In honor of St. Patrick’s Day, here is a little backstory on Saint Patrick himself.
At the age of 16, Saint Patrick was captured by Irish raiders and taken to Ireland where he became a slave to the chieftain of Ulster. One night, after six years of slavery, Saint Patrick heard a voice, “Behold, thy ship is ready.” He traveled two hundred miles on foot to a place where he knew no one and had never been. He wrote in his autobiographical account, “After this I took flight, and left the man with whom I had been six years; and I came in the strength of the Lord, who directed my way for good; and I feared nothing till I arrived at the ship.

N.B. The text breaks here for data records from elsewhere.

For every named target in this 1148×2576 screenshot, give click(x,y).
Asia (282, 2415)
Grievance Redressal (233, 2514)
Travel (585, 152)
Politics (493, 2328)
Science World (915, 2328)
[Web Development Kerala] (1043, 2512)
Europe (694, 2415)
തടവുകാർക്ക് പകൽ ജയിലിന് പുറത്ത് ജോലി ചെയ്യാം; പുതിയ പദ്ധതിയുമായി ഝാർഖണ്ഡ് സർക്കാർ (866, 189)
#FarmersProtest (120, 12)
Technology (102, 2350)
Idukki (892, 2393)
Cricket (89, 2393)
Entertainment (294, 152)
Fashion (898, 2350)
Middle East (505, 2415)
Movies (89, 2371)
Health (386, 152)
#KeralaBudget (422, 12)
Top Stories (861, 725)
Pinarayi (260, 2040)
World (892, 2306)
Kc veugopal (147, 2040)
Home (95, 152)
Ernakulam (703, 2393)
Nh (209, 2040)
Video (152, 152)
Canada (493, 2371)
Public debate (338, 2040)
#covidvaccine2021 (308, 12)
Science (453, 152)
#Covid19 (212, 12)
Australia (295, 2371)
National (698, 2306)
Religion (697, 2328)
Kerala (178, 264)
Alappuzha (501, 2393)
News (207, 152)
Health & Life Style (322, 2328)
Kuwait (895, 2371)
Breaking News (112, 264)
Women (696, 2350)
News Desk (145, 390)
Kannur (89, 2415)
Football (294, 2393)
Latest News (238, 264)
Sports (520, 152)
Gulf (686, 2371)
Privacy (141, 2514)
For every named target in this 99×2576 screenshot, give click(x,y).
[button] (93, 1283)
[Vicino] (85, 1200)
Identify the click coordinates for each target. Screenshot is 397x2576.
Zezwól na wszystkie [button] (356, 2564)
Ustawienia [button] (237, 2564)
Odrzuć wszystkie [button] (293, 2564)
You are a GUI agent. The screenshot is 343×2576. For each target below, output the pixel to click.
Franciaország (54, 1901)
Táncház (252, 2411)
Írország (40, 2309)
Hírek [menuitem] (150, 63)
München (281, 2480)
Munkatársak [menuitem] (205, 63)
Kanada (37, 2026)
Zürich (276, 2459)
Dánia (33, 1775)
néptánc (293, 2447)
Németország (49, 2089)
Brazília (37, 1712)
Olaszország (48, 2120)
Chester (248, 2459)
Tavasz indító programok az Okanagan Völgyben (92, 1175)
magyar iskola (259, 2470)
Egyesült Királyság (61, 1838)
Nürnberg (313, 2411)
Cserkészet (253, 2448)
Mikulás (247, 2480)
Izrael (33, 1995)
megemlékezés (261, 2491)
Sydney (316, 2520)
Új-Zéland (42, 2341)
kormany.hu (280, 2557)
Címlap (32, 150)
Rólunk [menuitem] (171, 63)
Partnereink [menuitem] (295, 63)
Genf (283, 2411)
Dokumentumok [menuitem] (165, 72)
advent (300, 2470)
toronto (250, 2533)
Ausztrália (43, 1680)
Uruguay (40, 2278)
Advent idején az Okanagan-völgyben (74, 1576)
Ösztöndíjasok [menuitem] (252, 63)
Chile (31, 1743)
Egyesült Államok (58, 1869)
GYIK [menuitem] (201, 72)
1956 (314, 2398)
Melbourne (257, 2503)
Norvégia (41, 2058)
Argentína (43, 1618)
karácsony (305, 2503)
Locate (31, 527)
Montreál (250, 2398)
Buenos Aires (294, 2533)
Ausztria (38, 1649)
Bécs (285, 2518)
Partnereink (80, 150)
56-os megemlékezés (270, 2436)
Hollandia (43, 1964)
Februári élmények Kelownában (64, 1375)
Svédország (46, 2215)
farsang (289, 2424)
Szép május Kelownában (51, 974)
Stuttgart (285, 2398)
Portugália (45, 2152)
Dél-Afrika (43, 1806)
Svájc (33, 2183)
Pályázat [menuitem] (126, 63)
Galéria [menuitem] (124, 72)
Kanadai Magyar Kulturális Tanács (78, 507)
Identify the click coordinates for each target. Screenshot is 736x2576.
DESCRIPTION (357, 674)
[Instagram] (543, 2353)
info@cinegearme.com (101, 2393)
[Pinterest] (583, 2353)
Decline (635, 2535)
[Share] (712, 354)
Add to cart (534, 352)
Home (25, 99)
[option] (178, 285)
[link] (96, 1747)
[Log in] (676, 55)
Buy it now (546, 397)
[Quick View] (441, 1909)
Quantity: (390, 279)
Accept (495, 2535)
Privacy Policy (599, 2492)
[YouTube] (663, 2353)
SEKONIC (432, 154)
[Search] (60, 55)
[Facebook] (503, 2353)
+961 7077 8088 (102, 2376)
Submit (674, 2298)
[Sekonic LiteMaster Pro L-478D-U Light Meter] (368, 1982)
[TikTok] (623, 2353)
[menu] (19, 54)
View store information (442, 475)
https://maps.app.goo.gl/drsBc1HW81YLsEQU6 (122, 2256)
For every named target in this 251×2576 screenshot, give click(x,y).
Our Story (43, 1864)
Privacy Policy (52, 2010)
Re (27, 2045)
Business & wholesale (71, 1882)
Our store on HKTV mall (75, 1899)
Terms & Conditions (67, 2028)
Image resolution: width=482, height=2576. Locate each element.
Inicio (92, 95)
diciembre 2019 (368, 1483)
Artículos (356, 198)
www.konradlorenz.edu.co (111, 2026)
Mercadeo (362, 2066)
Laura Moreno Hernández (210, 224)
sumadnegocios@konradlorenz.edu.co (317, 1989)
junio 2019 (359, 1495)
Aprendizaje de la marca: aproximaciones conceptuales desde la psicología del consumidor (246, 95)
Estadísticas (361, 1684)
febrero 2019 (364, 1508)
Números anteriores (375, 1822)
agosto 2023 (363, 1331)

And on that same day on which I arrived, the ship moved out of its place.”
Patrick made his way back to Britain, found his family, and could have lived out the rest of his life in relative comfort in the land of freedom. But in 432 AD, he had another vision. He saw a man coming to him from Ireland carrying innumerable letters. “And I read the beginning of the letter containing ‘The voice of the Irish.’ And while I was reading aloud the beginning of the letters, I myself thought indeed in my mind that I heard the voice of those who were near the wood of Foclut, which is close by the Western Sea. And they cried out thus as if with one voice, “We entreat thee, holy youth, that thou come, and henceforth walk among us.” And I was deeply moved in my heart, and could read no further; and so I woke.”
Saint Patrick went back to Ireland as a missionary. No outside religion had penetrated Ireland in a thousand years. Saint Patrick founded more than 300 churches and baptized more than 120,000 people. His ministry was so influential that he came to be known as the one who “found Ireland all heathen and left it all Christian.”